Supervenience: Explaining high-level concepts in low-level terms has the inherent difficulty of the high-level concept supervening on the low-level one which makes the existence of laws or generalities from the low to high level dubious.
The proof is only in the pudding: The lower-level behavior of a system constituting even a simple computation is purely extensional. The existence of particular 'behaviors of bits' that underlie intelligence seems dubious.
- Model fitting: Extremely complex models become either poorly predictive or narrow in scope as the adjustable parameters of the model increase.
The entire inquiry into the viability of a general theory of intelligence is motivated by the desire for prediction, both for our safety and innovation. The primary goals that we should have with the development of AI are:
- Safe development (being one step ahead whenever possible).
- Creating AI technology that helps make the world a better place not a worse one.
Something like a general, quantitative, and predictive theory of intelligence would help us greatly in achieving these ends. However, given the strong reasons to doubt the possibility of such a theory, I would like to propose two alternatives.
Alternative Approaches
The first is system-specific or domain-specific intelligence theories. We may be able to have qauntitative and predictive but highly specific theories of intelligence. Starting from the high-level, it may be easy to show that once a certain metric is reached or a certain ability enabled, a specific type of system sky-rockets in its ability to satisfy high-level criteria for intelligence. Through experimentation, we may be able to advance causal hypotheses about what 'intelligence' means for that type of system. For example, perhaps we will be able to show that computers of a certain organization and processing power are intelligent under specific circumstances, or that neurons in a certain configuration and in sufficient number make an organic brain intelligent.
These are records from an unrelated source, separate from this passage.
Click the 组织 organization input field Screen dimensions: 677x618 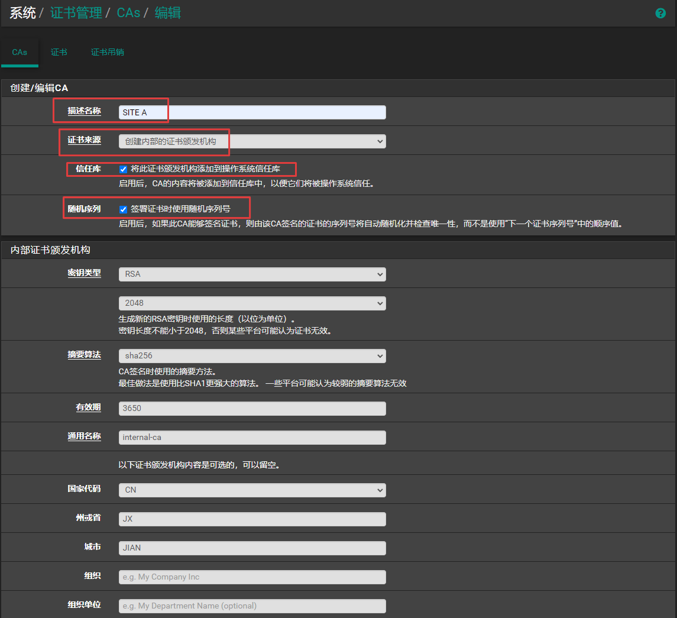(x=252, y=577)
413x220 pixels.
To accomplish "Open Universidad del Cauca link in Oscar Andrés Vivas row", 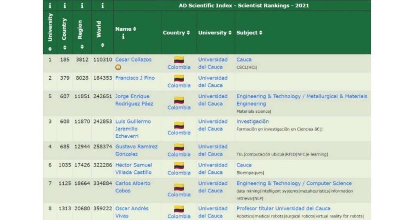I will [213, 212].
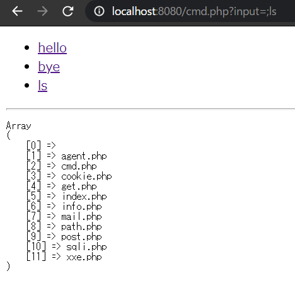Reload the cmd.php page
295x288 pixels.
[x=68, y=11]
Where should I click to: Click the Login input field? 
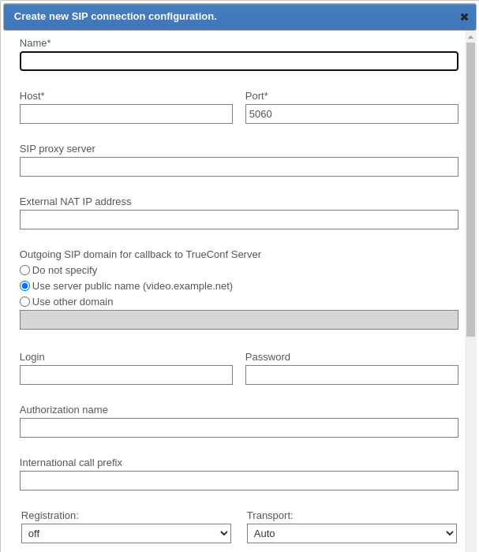126,375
The second alternative is searching for general Intelligence Constraining (or enabling) Factors. We likely cannot have laws that bridge the gap between information processing and goal-directed solution-finding. We also likely cannot have well-defined sets of metrics that constitute necessary and sufficient conditions for intelligence. What we can have, generally and for any system, is how the ability to widen and tighten the bottleneck. All AI may be stoutly bottlenecked by FLOPS or energy flux through the system, for example. General intelligence may struggle to develop without multi-media training data or without some kind of bottom-up process. These might be examples of constraining or enabling factors.
Even system-specific theories of intelligence will be highly complex and finding and understanding these Intelligence Constraining (or enabling) Factors will be no simple task either, but these are much more expedient and conceptually salient than a general theory. This is where we should focus in order to continue developing incredible technology and stay safe.
Mind Concepts
Almost everything I have said here with regards to a "theory of intelligence" applies equally well to a "theory of consciousness" or a "theory of minds". Whether a system is conscious or has a mind also depends on complex high-level concepts that are still in their scientific infancy. Turning the thoughts in this note towards these more general mind concepts, we should be open minded to paradigm-shifting theories that alter their meaning, understand that they are complex, accept that there may not be psycho-physical laws, and not cling too tightly to counter examples in our folk-theories.